Dr. Finn noted that subsequent treatment may have impacted overall survival: “The treatment landscape has changed significantly for advanced liver cancer in the past several years, and, therefore, there may be an impact of treatment post disease progression,” he said. Patients in both arms received some systemic treatment after disease progression [174 on the combination and 208 on the control arm], mostly with a tyrosine kinase inhibitor or an anti-VEGF–focused agent. After disease progression, 23% of the control arm and 14% of the experimental arm received some type of immunotherapy.

Safety Profile

“The toxicity was consistent with what we know about this combination as well as the single agent,” he said. Grade 3–5 adverse events occurred in 62.5% of patients receiving lenvatinib plus pembrolizumab and 57.5% of patients receiving lenvatinib plus placebo. The most common immune-mediated toxicity in both arms was hypothyroidism (42.3% vs 39.5%, respectively). Discontinuation of any treatment was noted for 18.0% of the combination arm compared with 10.6% of the control arm. 

DISCLOSURE: Dr. Finn reported financial relationships with AstraZeneca, Bayer, Bristol Myers Squibb, CStone, Eisai, Exelixis, Merck Sharp & Dohme, Eli Lilly, Roche/Genentech, and Pfizer.

REFERENCES

1. Finn RS, Kudo M, Merle P, et al: Primary results from the phase III LEAP-002 study: Lenvatinib plus pembrolizumab versus lenvatinib as first-line therapy for advanced hepatocellular carcinoma. ESMO Congress 2022. Abstract LBA34. Presented September 10, 2022.

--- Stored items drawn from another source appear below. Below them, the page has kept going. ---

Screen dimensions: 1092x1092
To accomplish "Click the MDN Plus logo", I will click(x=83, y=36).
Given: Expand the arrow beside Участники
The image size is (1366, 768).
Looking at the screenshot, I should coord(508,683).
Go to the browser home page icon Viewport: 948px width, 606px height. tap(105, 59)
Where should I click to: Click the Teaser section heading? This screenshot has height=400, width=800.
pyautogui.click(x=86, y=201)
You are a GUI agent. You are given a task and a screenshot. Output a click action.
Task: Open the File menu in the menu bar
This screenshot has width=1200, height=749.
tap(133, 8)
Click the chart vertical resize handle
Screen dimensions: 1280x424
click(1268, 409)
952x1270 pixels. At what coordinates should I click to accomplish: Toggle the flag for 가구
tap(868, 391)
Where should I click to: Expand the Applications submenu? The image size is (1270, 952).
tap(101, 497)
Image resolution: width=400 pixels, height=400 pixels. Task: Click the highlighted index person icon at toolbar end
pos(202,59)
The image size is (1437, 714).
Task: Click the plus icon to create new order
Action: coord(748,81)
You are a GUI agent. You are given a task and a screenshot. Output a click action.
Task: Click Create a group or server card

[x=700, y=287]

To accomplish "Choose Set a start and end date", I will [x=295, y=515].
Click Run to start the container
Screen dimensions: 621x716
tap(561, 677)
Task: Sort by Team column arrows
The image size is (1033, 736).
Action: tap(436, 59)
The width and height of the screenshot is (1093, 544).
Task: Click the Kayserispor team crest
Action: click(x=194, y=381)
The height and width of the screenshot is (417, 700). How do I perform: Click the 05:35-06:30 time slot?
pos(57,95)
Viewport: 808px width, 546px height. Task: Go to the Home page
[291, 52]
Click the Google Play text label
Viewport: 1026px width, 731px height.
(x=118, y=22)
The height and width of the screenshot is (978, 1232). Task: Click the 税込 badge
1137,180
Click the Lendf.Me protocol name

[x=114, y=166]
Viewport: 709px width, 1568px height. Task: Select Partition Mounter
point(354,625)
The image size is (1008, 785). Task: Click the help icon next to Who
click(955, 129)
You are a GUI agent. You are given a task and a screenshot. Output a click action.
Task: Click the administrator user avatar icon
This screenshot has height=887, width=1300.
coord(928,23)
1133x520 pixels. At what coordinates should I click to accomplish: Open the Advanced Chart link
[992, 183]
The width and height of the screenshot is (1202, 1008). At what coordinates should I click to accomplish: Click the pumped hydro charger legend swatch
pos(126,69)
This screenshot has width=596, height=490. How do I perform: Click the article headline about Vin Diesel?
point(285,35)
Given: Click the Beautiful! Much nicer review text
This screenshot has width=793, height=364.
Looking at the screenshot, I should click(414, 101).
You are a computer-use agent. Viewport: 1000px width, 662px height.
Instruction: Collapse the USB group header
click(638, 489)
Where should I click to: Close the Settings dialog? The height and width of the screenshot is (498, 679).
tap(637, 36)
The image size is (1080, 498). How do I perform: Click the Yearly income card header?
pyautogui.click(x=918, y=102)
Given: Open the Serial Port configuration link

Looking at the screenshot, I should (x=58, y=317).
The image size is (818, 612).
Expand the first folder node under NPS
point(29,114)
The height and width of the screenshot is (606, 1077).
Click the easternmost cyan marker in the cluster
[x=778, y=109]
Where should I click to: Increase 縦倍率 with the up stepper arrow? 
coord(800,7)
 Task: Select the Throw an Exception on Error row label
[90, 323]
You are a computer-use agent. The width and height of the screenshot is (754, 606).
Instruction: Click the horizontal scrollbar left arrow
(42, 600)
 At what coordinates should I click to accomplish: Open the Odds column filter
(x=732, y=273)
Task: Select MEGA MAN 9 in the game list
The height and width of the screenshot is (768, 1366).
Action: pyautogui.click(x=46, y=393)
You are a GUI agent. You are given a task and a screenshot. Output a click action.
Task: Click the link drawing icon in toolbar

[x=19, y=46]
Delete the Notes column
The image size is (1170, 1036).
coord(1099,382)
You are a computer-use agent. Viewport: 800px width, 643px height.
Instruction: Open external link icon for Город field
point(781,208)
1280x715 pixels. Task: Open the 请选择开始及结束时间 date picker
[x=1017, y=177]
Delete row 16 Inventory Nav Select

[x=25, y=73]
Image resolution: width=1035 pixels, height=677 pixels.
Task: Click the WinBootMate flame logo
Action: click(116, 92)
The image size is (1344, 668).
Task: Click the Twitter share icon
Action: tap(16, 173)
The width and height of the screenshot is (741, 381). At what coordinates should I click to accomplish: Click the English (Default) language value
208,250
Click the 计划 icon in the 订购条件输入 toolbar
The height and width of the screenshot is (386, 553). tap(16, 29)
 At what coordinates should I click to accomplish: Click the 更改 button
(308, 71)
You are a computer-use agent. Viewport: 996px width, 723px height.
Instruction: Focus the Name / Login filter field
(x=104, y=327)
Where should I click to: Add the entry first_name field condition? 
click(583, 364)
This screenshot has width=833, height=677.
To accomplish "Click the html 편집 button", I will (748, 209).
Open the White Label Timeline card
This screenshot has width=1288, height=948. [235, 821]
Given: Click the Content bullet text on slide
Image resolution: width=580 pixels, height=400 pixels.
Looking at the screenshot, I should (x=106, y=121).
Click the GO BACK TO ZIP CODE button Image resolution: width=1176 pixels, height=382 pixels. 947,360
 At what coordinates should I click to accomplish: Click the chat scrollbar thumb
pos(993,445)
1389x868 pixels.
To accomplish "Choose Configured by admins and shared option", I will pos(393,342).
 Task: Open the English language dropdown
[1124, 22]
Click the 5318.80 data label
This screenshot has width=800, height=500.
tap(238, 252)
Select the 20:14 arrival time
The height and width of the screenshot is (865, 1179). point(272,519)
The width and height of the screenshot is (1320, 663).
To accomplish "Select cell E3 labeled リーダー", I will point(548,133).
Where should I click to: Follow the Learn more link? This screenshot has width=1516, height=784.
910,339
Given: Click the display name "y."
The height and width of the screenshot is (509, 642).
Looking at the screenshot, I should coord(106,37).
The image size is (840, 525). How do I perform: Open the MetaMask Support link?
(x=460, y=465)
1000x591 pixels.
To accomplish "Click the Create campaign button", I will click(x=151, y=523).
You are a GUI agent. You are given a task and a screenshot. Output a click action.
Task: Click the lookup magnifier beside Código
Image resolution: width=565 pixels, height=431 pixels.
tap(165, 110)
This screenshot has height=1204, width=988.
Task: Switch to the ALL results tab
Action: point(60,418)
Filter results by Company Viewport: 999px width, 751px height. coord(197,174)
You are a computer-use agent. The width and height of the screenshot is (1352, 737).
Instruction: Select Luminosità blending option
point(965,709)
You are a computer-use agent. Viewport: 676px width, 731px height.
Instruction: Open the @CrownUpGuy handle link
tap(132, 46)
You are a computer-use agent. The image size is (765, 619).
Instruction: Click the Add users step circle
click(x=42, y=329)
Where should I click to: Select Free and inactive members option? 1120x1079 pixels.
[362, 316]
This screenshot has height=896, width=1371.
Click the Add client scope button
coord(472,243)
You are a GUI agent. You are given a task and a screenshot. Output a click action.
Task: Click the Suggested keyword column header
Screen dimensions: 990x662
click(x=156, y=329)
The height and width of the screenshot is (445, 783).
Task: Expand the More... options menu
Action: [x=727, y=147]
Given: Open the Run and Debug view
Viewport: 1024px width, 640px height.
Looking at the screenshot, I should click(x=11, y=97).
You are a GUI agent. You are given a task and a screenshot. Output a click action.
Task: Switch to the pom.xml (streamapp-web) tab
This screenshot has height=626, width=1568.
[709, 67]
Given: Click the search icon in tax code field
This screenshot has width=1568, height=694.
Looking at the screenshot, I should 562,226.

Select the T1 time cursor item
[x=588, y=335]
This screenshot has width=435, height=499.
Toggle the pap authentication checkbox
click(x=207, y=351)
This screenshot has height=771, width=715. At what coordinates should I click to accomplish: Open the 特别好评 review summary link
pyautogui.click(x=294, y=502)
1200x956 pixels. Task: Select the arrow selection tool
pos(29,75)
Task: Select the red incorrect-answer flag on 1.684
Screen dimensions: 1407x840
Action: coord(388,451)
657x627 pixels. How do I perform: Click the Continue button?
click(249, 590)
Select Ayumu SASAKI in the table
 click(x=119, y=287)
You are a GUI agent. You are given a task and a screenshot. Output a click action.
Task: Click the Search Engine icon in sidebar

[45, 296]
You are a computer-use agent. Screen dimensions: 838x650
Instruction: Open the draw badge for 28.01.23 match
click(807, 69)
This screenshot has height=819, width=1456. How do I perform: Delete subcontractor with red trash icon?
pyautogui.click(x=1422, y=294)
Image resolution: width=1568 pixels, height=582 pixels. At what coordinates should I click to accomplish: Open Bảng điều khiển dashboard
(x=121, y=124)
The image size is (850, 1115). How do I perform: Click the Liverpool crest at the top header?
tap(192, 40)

2. Finn RS, Ikeda M, Zhu AX, et al: Phase Ib study of lenvatinib plus pembrolizumab in patients with unresectable hepatocellular carcinoma. J Clin Oncol 38:2960-2970, 2020.

3. Kudo M, Finn RS, Qin S, et al: Lenvatinib versus sorafenib in first-line treatment of patients with unresectable hepatocellular carcinoma: A randomised phase 3 non-inferiority trial. Lancet 391:1163-1173, 2018.